Sobre o quarteto britânico, Garfunkel revelou que George Harrison simpatizou com ele sobre o término com Simon. “George me abordou em uma festa, uma vez, e disse: ‘meu Paul é, para mim, o que o seu Paul é para você’. Ele quis dizer que, psicologicamente, os dois tiveram o mesmo efeito na gente. Os ‘Pauls’ nos escantearam. Eu acho que George ficou surpreso com Paul e que ele viu isso em mim com o meu Paul.

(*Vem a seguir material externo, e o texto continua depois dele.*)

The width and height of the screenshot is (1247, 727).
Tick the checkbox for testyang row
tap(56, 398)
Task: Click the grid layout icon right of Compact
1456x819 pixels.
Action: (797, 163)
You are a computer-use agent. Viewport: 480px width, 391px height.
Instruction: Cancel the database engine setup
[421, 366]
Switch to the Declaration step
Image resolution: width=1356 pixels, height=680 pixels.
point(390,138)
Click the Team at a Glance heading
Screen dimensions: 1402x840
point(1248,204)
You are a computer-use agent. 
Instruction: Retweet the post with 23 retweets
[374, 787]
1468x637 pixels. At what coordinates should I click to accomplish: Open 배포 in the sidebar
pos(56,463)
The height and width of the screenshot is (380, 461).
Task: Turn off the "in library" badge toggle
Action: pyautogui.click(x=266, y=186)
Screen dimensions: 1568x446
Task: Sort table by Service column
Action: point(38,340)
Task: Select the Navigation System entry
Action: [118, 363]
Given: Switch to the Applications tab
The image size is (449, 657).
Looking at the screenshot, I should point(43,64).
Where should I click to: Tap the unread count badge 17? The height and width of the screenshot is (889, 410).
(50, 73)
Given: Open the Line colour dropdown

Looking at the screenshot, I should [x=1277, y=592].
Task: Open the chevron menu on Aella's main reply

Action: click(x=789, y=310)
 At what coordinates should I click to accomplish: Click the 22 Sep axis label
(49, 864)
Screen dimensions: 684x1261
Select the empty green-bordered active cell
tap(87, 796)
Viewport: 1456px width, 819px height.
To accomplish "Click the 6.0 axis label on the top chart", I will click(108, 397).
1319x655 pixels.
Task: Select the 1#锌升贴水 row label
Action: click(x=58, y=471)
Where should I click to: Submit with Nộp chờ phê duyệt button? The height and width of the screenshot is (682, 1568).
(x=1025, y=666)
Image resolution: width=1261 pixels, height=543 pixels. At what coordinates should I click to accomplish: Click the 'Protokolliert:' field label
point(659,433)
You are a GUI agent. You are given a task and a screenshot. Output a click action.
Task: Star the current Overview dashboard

Aqui está a verdade: McCartney era o músico dos diabos que dava energia à banda, mas ele também fugiu com grande parte da glória”.

Desde o término da dupla, em 1971, Simon & Garfunkel se apresentaram juntos algumas vezes – a última foi em 2010 – e Garfunkel ainda está aberto a fazer uma turnê com Simon. “Se eu vou fazer mais uma turnê com Paul? Bem, isso é bem ‘realizável’. Quando nos encontramos, ele com o seu violão, é um deleite para os nossos ouvidos. Uma pequena bolha se forma ao redor da gente e parece fácil. Nós nos misturamos. Então, como uma metade, eu diria, 'Por que não, enquanto estamos vivos?'

"Mas eu estou nessa mesma posição há décadas. É onde eu estava em 1971”, disse Garfunkel.